THE EXERCISE —
Copy out everything from the line containing "The width and" down to the end of the entries, word for word, leaving out the pictures.

::: SUPPLIED RECORDS

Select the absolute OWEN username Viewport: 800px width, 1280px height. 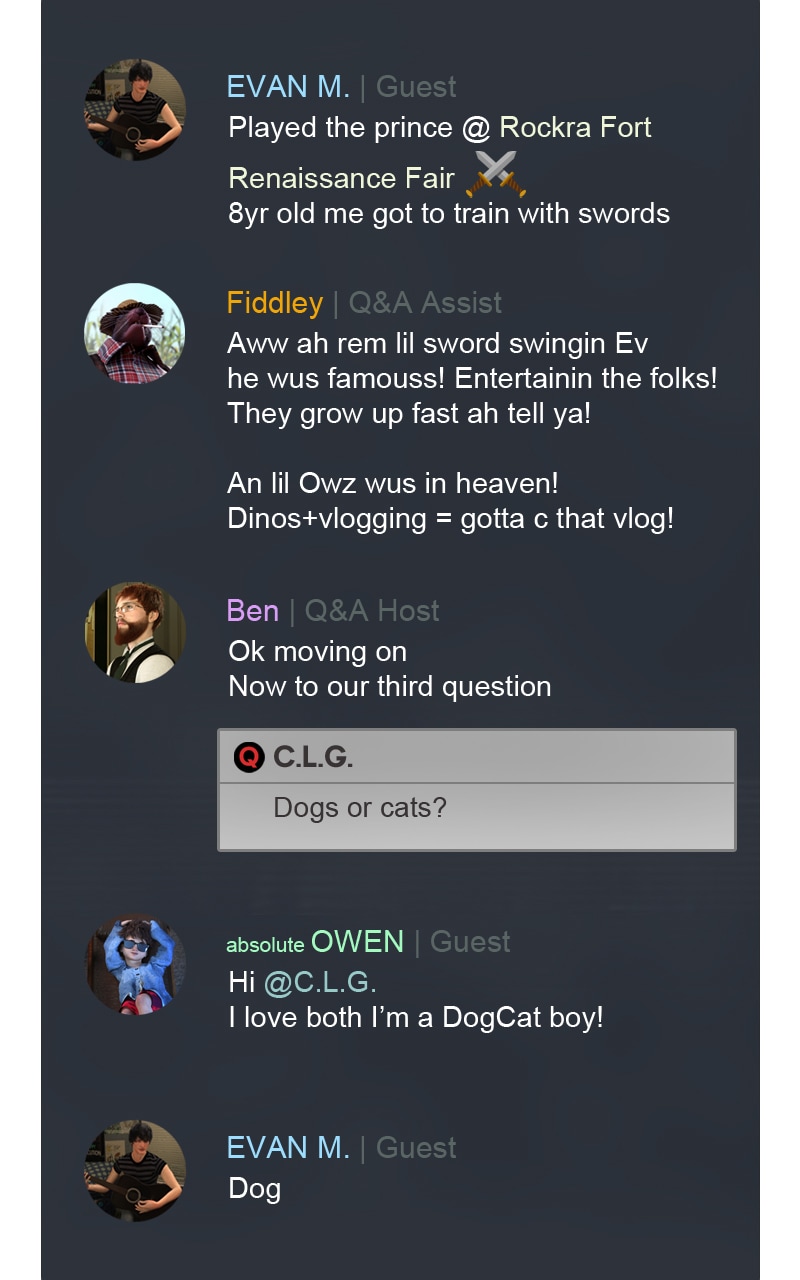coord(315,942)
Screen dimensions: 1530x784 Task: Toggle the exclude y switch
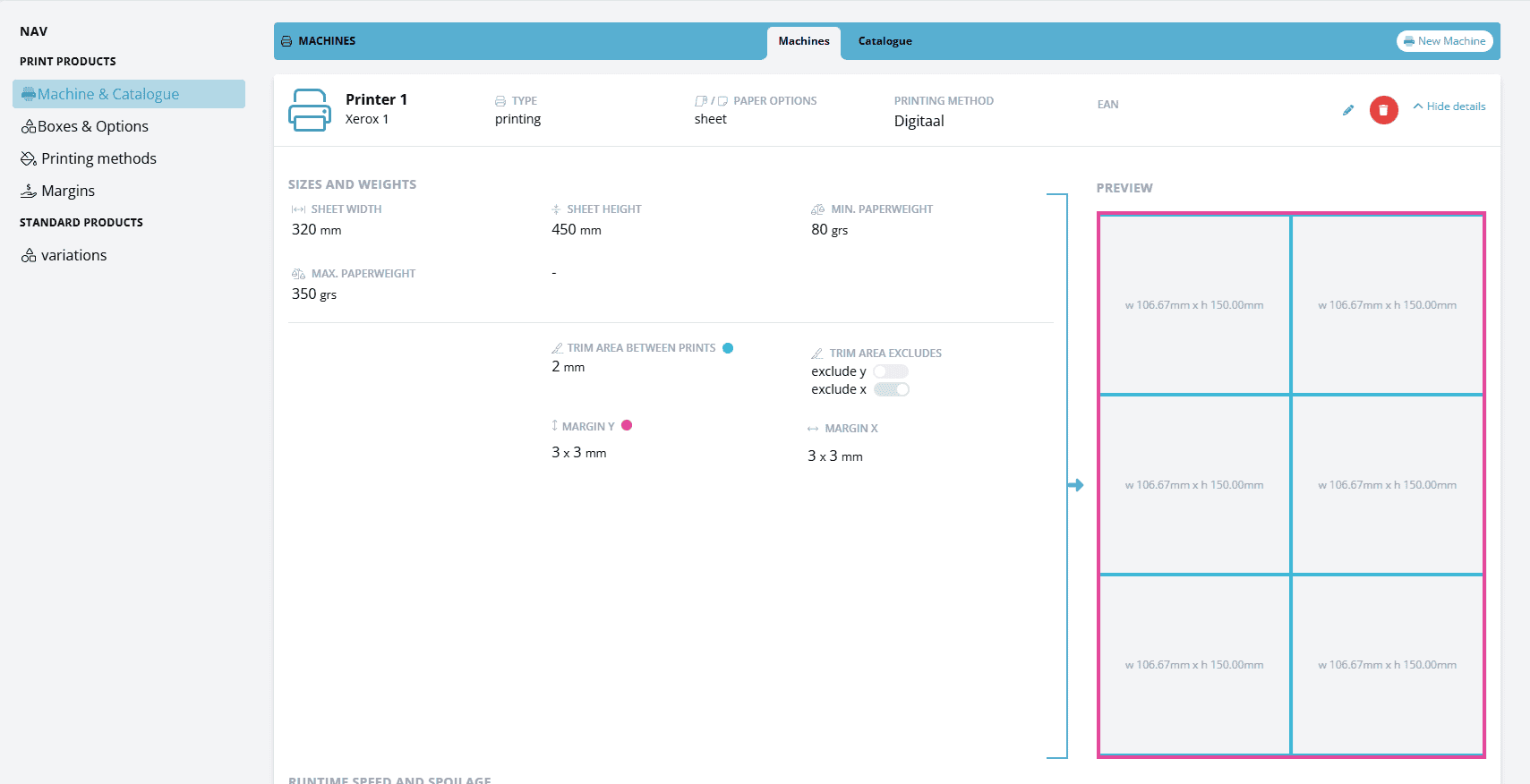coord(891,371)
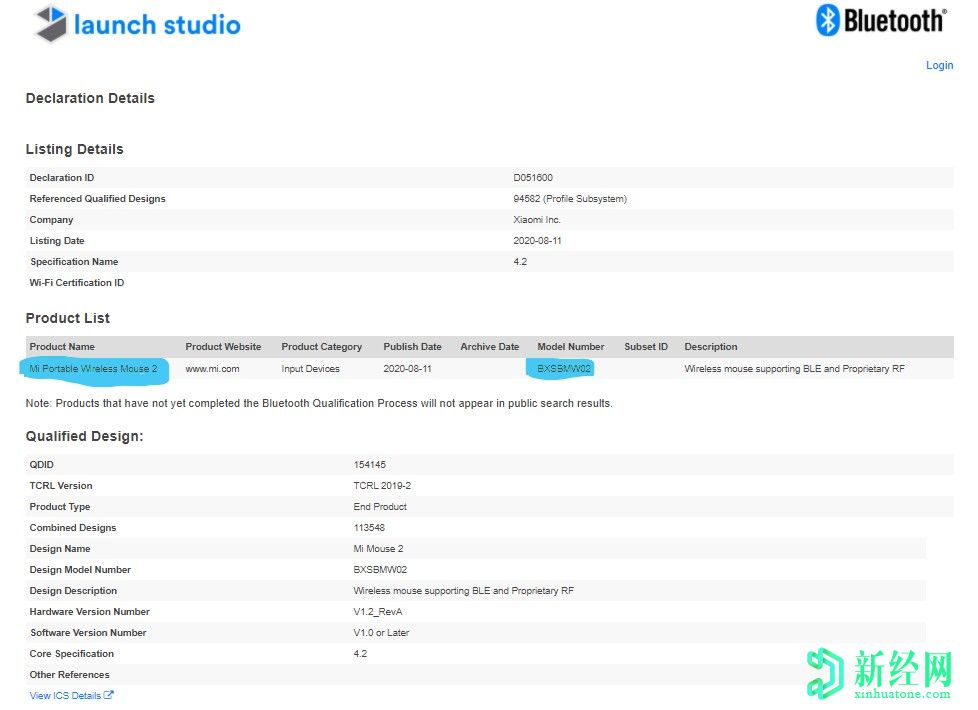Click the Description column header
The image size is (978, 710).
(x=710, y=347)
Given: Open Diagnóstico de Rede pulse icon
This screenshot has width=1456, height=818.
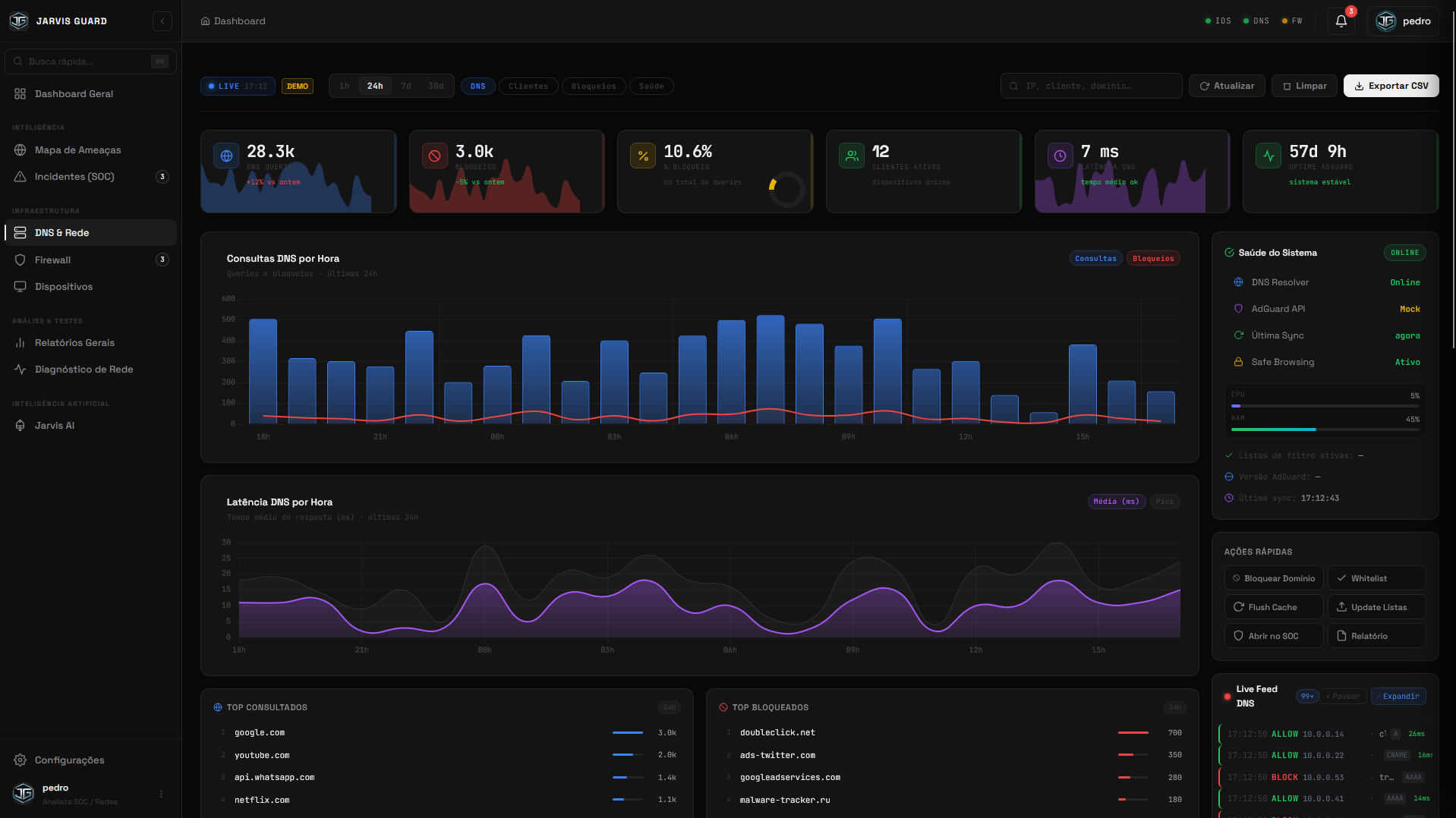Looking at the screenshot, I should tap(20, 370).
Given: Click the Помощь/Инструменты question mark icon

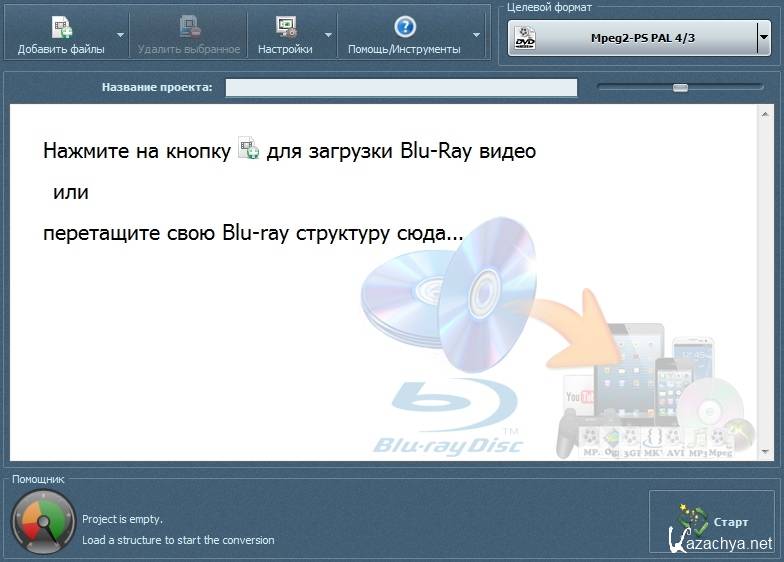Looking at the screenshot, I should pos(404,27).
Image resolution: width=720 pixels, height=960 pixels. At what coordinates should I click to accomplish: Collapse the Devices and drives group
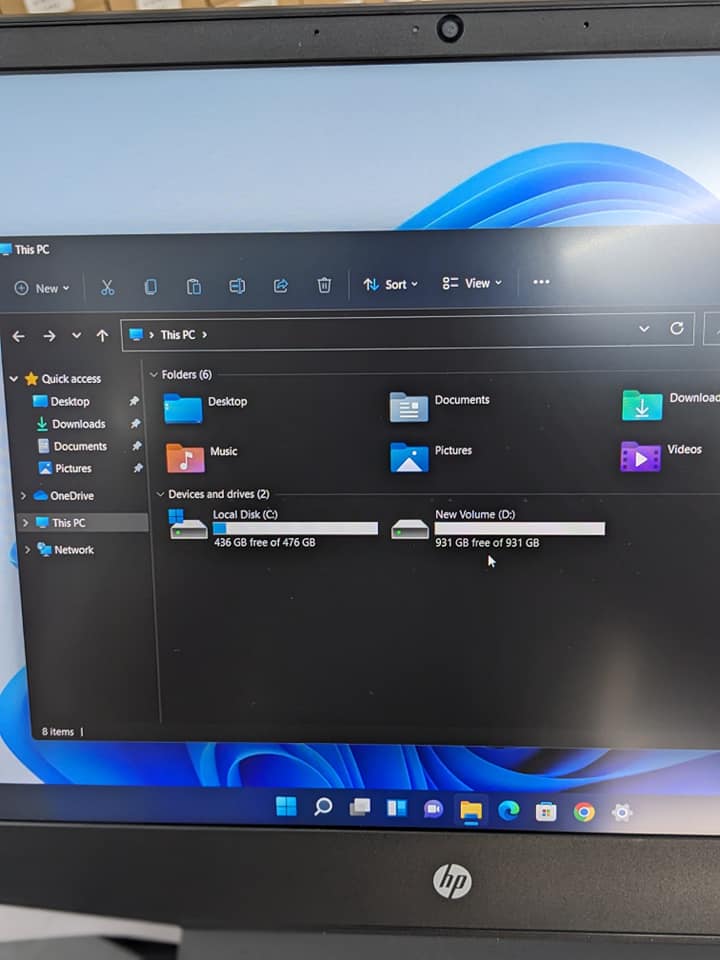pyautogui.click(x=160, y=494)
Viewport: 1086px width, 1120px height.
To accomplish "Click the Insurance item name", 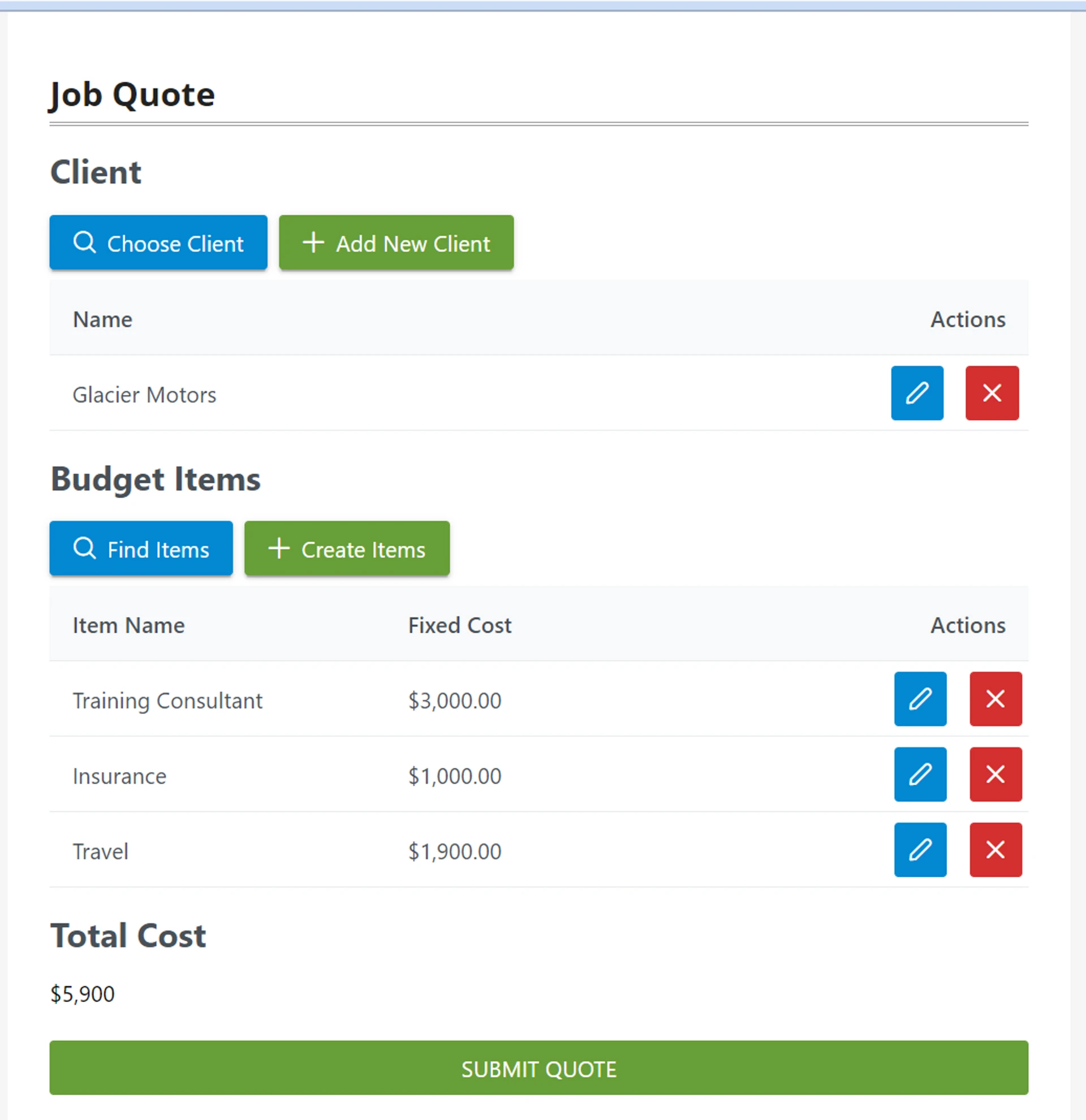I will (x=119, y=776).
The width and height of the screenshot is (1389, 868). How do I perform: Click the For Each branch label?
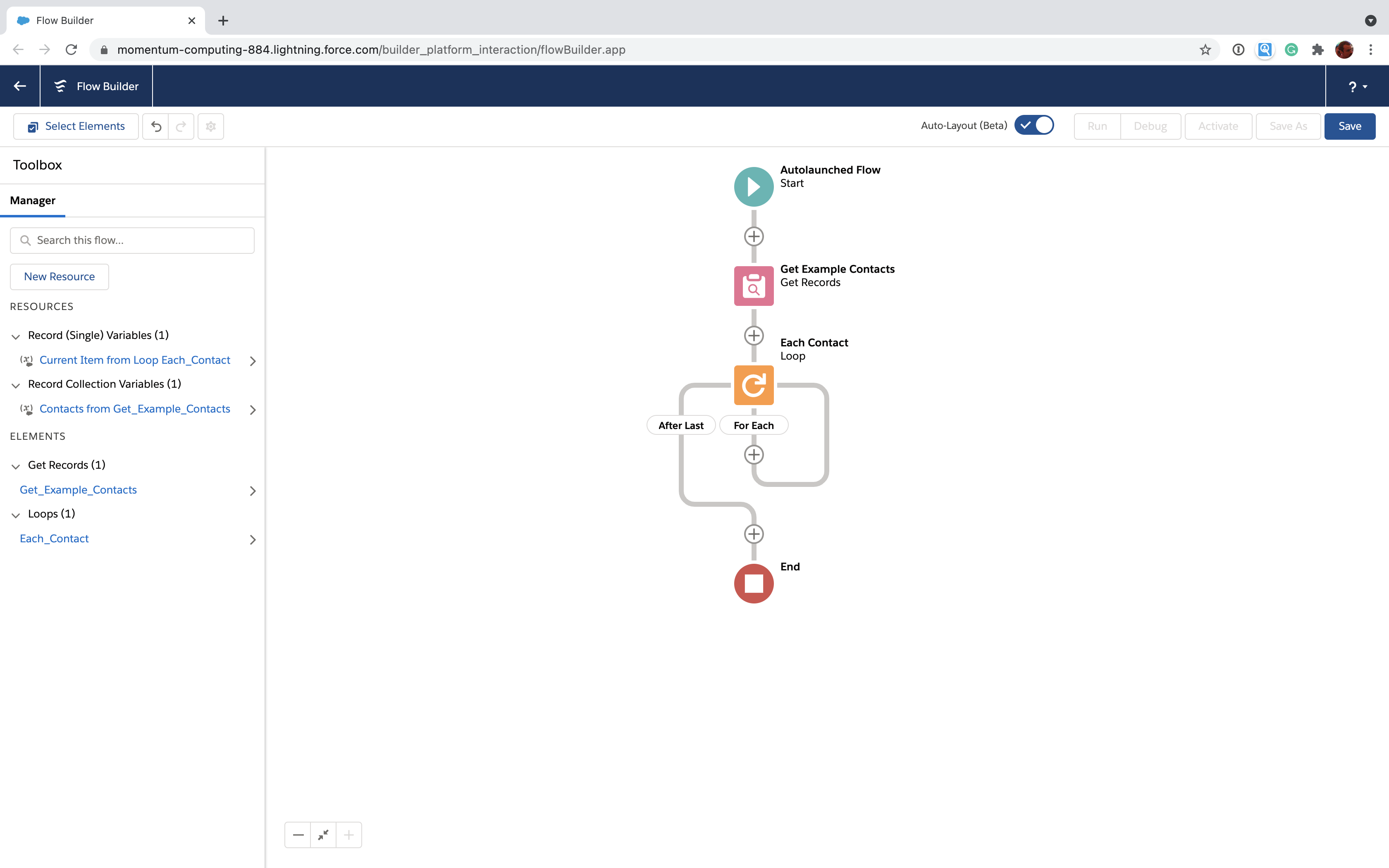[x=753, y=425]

::::::

OUTPUT FOR THIS TASK —
The width and height of the screenshot is (1389, 868). How do I perform: Click the For Each branch label?
[x=753, y=425]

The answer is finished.